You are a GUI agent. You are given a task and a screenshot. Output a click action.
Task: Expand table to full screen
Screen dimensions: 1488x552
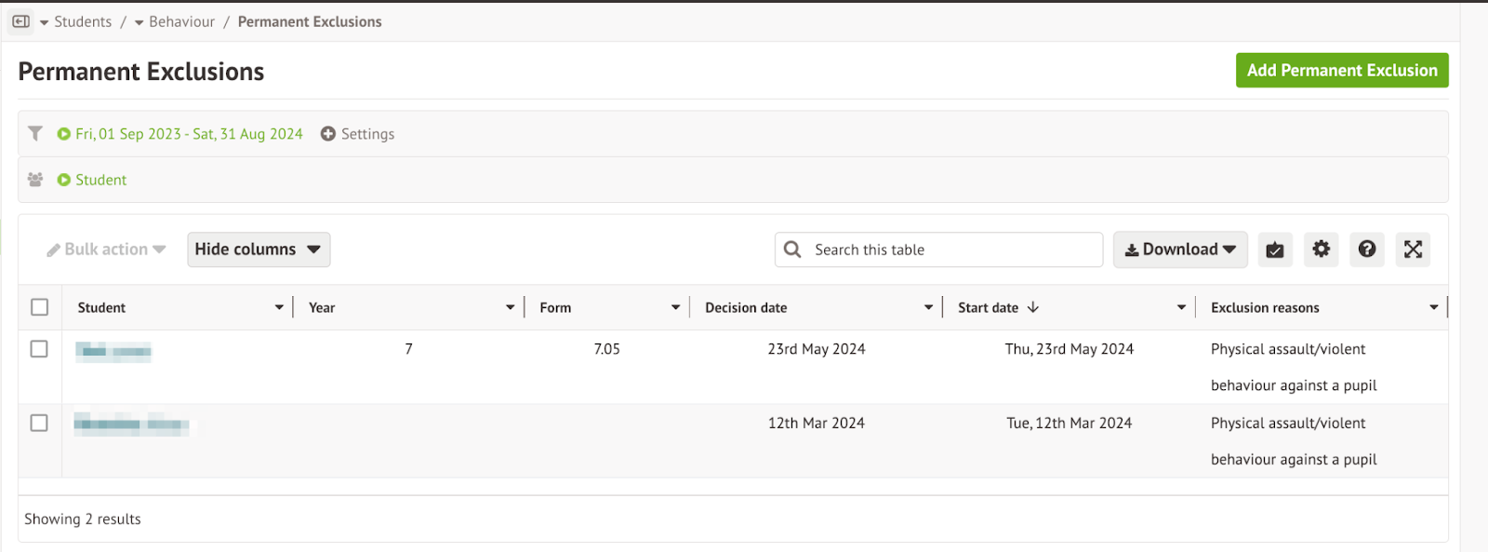point(1413,249)
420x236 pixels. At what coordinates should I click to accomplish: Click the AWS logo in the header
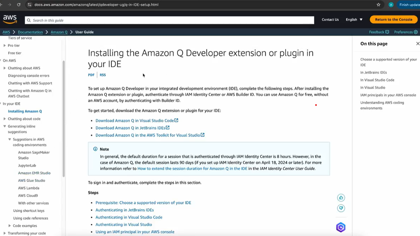10,20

-------

> [EXERCISE]:
Leave out the pictures, and extract exactly the lines from the one with "Task: Expand table to full screen" through the end of the records, both ends included.

> [EXERCISE SOLUTION]:
Task: Expand table to full screen
Screen dimensions: 1488x552
point(1413,249)
420x236 pixels. At what coordinates should I click to accomplish: Click the AWS logo in the header
10,20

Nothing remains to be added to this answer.